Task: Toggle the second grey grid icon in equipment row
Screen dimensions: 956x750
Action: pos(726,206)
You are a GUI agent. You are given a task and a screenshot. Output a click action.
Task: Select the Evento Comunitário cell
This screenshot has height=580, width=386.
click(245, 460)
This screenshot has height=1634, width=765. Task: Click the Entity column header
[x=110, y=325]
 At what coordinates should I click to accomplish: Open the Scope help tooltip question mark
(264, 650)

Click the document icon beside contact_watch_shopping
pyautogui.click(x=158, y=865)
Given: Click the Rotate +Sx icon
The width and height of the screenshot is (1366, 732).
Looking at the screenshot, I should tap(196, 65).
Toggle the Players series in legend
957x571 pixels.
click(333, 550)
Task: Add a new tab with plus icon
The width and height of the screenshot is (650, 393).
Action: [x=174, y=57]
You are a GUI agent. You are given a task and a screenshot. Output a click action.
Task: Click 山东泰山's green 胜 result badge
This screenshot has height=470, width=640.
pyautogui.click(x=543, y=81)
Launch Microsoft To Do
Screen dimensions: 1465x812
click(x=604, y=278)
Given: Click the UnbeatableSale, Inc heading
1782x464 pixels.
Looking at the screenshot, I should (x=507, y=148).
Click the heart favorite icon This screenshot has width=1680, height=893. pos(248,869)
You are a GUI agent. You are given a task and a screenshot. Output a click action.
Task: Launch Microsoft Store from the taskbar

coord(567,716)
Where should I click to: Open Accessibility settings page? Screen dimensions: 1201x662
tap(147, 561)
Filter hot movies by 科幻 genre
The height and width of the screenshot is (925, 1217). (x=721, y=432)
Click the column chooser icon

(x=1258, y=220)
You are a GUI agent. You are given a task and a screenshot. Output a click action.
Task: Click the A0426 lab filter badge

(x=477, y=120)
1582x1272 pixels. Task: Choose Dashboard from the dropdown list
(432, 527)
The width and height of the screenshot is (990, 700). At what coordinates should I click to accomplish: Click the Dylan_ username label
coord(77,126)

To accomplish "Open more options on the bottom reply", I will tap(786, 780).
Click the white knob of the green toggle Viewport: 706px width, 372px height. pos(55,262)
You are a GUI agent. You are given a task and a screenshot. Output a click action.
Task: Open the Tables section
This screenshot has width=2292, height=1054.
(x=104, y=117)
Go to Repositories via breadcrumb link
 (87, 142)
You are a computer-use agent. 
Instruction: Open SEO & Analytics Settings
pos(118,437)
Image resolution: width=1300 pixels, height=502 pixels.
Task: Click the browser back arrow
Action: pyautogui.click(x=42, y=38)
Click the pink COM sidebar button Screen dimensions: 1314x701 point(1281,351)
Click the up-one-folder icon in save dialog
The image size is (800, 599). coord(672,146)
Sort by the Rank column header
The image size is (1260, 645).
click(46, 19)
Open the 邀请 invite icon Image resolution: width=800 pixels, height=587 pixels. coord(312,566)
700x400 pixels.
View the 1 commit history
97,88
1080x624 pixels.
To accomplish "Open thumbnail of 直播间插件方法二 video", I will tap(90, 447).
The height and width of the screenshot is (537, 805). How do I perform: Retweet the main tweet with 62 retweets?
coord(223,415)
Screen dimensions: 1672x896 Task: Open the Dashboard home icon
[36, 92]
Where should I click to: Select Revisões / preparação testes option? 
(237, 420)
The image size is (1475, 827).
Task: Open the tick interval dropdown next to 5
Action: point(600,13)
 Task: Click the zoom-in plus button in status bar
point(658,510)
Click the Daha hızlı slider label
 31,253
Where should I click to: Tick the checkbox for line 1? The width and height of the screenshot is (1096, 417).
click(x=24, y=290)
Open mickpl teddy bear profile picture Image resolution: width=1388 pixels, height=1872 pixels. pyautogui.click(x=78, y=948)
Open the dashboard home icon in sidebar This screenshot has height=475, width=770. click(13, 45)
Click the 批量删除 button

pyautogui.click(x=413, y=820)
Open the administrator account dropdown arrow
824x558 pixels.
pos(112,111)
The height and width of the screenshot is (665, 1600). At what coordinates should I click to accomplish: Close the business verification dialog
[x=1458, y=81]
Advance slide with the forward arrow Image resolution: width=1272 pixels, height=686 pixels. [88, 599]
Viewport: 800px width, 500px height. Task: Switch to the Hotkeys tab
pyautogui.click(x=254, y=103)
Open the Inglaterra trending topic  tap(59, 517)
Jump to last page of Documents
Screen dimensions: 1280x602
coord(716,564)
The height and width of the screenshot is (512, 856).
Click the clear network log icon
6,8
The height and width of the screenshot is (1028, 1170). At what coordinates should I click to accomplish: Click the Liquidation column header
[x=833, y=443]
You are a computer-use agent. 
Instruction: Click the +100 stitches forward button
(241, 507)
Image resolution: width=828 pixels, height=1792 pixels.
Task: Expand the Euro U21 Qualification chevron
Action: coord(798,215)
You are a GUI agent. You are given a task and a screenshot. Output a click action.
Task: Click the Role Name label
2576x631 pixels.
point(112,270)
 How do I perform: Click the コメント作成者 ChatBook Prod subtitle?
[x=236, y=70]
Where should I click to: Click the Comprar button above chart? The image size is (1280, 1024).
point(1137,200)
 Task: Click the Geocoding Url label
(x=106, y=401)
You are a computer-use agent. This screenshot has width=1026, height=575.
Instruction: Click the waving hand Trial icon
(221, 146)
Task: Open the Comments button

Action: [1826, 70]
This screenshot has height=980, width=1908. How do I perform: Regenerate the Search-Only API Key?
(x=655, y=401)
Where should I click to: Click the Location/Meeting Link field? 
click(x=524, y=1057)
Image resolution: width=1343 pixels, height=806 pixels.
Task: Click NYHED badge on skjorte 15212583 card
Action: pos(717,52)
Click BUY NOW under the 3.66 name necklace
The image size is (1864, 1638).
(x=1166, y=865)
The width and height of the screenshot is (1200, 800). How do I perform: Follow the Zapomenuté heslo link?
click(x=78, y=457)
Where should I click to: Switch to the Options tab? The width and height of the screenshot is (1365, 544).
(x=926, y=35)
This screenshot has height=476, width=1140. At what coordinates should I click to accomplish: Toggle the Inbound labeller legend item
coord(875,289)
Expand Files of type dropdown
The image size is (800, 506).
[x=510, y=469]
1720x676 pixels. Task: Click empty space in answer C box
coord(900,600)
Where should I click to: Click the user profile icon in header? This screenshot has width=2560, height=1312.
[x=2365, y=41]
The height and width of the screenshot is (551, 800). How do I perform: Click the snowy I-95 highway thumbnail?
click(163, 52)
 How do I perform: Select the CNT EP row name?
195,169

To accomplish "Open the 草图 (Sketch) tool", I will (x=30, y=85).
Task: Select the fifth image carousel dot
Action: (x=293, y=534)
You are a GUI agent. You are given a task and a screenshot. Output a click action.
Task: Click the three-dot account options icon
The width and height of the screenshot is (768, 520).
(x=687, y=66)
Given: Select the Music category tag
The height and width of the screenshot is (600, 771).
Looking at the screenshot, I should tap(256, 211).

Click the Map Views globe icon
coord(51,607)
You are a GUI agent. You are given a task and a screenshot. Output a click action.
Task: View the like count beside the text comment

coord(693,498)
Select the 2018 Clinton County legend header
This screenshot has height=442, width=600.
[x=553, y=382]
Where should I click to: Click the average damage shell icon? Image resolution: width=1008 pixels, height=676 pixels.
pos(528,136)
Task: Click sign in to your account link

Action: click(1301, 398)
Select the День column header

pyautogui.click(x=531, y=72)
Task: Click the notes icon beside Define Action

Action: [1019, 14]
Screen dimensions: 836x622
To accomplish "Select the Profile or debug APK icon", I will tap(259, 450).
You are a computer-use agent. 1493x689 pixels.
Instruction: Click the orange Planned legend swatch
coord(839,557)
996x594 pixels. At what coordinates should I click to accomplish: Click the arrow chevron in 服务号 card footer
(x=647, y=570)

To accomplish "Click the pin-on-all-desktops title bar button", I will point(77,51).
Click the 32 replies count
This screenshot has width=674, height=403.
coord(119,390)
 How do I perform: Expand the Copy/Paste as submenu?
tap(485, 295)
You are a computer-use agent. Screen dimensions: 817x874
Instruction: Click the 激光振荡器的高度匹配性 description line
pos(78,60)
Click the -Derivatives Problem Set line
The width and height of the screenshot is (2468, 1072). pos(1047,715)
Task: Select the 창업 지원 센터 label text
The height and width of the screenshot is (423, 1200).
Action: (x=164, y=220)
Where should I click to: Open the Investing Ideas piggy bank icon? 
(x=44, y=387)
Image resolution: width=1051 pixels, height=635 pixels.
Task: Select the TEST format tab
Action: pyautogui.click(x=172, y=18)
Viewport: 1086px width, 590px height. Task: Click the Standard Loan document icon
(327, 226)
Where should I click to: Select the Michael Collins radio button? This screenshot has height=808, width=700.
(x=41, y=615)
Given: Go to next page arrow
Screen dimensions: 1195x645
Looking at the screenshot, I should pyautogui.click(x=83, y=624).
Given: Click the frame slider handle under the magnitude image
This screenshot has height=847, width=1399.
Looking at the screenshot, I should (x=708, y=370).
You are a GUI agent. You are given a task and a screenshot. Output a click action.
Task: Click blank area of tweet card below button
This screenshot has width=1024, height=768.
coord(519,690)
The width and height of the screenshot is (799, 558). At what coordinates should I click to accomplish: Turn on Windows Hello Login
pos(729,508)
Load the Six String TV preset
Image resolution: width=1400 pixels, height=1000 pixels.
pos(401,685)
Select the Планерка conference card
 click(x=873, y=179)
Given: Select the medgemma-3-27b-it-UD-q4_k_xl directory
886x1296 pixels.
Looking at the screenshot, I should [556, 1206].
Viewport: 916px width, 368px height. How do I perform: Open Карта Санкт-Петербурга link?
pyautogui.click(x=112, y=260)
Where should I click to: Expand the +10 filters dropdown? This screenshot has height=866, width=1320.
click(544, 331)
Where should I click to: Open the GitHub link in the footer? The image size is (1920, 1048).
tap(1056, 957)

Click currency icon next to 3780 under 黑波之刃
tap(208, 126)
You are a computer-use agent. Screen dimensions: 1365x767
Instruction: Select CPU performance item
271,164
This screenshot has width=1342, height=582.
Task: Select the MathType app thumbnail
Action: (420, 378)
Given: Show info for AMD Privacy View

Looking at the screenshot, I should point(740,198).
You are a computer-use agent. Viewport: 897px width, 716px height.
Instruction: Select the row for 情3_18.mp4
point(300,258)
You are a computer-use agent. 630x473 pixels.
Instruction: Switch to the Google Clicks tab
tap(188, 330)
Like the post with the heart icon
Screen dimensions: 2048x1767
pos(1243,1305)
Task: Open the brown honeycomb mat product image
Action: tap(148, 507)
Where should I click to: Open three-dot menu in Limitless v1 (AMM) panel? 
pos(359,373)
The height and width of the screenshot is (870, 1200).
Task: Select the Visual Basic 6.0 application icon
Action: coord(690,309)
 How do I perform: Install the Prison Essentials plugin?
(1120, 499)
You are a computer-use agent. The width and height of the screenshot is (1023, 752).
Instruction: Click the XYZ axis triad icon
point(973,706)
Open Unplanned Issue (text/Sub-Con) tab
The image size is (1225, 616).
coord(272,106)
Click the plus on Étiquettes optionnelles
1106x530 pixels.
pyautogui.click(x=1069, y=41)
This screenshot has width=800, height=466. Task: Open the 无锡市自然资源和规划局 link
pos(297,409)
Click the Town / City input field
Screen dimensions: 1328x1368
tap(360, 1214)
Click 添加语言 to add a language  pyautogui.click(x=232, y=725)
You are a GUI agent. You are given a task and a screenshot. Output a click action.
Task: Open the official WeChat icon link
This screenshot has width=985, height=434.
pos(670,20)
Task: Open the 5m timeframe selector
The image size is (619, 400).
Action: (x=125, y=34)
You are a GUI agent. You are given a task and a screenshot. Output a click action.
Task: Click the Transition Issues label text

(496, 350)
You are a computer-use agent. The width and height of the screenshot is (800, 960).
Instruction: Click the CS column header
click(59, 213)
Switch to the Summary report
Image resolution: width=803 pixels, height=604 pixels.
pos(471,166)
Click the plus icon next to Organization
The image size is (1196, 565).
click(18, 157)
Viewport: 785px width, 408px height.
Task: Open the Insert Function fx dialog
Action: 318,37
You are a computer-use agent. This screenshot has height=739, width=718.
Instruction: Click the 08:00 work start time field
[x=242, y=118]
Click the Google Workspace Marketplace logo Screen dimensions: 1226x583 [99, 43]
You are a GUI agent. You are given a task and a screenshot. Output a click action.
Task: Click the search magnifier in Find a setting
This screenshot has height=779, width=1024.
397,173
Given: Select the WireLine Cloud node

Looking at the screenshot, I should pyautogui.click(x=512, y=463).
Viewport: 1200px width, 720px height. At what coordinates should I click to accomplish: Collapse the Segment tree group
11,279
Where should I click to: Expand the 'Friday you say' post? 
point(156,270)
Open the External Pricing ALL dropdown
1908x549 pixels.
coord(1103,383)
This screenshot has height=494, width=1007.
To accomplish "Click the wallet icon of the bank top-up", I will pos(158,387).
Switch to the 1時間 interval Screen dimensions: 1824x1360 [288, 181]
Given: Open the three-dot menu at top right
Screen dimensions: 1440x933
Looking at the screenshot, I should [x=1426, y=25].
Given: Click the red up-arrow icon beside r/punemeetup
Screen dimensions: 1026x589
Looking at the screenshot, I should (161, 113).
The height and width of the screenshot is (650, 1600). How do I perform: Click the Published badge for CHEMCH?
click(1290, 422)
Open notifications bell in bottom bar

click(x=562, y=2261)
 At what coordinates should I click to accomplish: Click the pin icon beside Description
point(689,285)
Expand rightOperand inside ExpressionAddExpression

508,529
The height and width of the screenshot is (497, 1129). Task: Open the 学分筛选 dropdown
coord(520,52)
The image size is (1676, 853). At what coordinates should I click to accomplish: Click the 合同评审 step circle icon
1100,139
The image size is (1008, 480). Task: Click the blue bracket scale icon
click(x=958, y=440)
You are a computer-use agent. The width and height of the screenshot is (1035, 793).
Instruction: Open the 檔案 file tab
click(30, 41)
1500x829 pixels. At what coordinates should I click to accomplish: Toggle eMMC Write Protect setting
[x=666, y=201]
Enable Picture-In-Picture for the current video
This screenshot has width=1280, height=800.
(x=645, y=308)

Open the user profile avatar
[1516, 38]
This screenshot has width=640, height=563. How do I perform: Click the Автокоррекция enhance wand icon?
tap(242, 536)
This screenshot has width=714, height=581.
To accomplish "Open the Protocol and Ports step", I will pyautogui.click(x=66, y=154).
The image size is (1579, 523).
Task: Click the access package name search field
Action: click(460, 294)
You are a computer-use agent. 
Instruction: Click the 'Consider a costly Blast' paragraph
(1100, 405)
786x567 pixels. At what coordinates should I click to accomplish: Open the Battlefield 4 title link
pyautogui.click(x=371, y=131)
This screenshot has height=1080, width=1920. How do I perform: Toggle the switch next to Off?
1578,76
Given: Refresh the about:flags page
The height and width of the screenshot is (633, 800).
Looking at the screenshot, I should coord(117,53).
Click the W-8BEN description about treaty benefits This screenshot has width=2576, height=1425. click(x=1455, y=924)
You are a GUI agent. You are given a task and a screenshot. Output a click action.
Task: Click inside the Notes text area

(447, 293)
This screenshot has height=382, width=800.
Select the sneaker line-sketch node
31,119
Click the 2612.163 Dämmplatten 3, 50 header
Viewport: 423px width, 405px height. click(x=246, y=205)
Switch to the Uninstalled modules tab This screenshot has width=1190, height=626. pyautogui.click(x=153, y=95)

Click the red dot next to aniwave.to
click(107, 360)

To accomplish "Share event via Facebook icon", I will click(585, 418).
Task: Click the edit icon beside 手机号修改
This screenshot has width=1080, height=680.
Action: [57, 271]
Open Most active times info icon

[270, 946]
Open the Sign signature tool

□ □ □ □ □ □ □

** TASK **
The word "about" occurs on some lines of the entries. Work out how many such lines there are and reply with the number alone.

** ANSWER TO THE EXERCISE **
2